Stored items:
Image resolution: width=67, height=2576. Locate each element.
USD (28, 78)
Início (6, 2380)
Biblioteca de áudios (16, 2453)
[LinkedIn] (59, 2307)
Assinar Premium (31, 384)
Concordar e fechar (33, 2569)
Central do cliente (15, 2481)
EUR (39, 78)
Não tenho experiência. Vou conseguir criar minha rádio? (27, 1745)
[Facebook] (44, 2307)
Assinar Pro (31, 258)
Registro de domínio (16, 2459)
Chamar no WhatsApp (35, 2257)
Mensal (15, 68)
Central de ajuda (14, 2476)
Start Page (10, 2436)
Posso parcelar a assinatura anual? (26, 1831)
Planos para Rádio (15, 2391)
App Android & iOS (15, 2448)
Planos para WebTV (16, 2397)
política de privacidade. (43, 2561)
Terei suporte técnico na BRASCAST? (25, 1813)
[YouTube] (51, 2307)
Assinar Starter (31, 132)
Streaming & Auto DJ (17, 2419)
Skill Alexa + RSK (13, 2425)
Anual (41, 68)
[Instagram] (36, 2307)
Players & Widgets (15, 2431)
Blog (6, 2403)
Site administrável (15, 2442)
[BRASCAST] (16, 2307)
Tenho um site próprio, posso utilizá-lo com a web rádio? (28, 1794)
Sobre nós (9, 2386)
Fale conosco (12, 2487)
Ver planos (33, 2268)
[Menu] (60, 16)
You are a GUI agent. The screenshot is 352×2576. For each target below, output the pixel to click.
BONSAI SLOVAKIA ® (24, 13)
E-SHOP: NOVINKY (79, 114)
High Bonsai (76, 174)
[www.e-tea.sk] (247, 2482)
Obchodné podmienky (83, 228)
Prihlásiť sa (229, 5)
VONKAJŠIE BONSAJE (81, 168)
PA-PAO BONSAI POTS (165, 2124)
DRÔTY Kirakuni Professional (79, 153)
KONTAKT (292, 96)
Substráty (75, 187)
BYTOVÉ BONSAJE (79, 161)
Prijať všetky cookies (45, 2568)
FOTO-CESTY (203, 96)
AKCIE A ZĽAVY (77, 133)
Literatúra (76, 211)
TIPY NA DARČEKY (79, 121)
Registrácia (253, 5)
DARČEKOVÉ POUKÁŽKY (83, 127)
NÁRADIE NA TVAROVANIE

WHAT IS BEING ASKED: Give the number of lines in the entries that include the string "each", and nothing more.

ANSWER SECTION: 2